One of the most useful commands is cloud-init status
which returns the status of the Cloud Init run. An optional --long
flag grants more detail:
[ec2-user@ip-10-0-0-41 ~]# sudo cloud-init status
status: running
[ec2-user@ip-10-0-0-41 ~]# sudo cloud-init status --long
status: done
time: Mon, 13 Jun 2022 04:47:45 +0000
detail:
DataSourceEc2
The cloud-init status
command also has another great flag: --wait
. This flag waits until Cloud Init is completed before returning. It's helpful if you are using AWS CodeDeploy or a configuration management system that phones home on startup but isn't tied to Cloud Init for some reason. There is a very real chance that your CodeDeploy may start up before Cloud Init is finished which means any configuration, binaries, or environment variables set by your user data script would not be available.

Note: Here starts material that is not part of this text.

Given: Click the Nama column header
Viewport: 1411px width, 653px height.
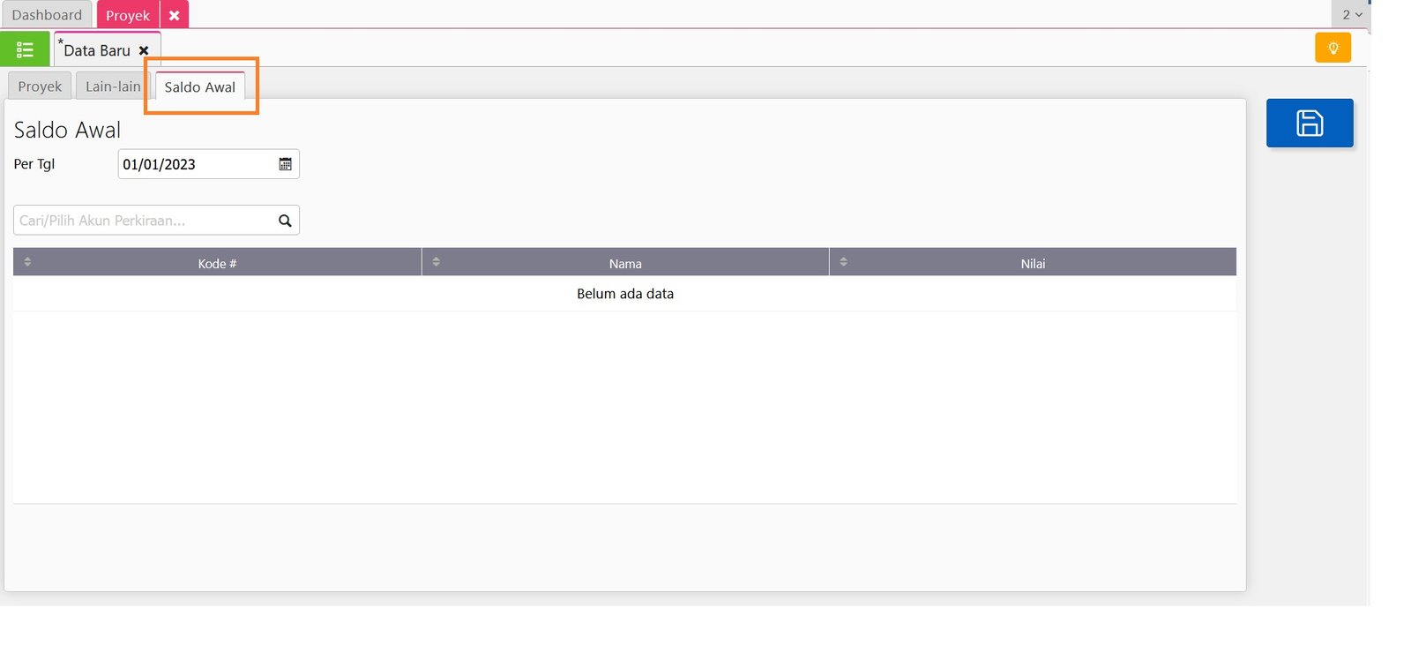Looking at the screenshot, I should pyautogui.click(x=624, y=263).
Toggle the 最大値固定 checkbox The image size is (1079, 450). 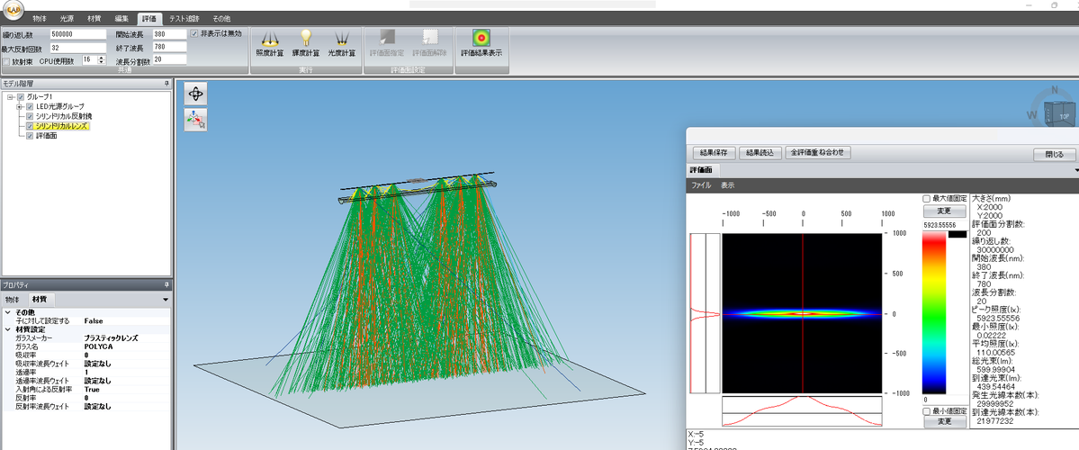[927, 198]
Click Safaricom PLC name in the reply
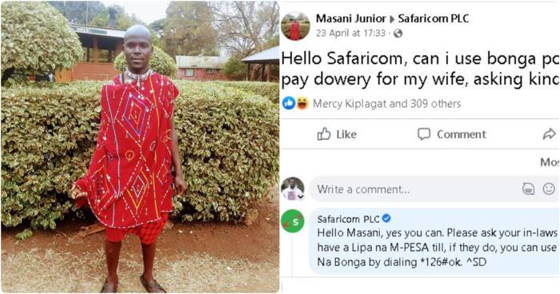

[ec2-user@ip-10-0-0-41 ~]$ sudo cloud-init status --wait
..................
status: done
Another useful command is cloud-init query
which references the cached instance metadata that was captured by Cloud Init:
[ec2-user@ip-10-0-0-41 ~]$ sudo cloud-init query cloud_name
aws
[ec2-user@ip-10-0-0-41 ~]$ sudo cloud-init query availability_zone
us-west-2b
Wrap Up
Knowing more about Cloud Init and how to properly leverage it can be extremely advantageous to multiple facets of an org. It can make Cloud Engineers and System Administrators’ lives easier by reducing the need for configuration tooling and AMI rotations. It can also speed up application deployments.
The documentation for Cloud Init is pretty in-depth and a valuable resource. It has great details on many of the cloud providers’ implementations of the metadata service. The documentation also has information about creating custom modules that can be injected and executed just like runcmd
or mounts
.
Now that you know, go take advantage of it!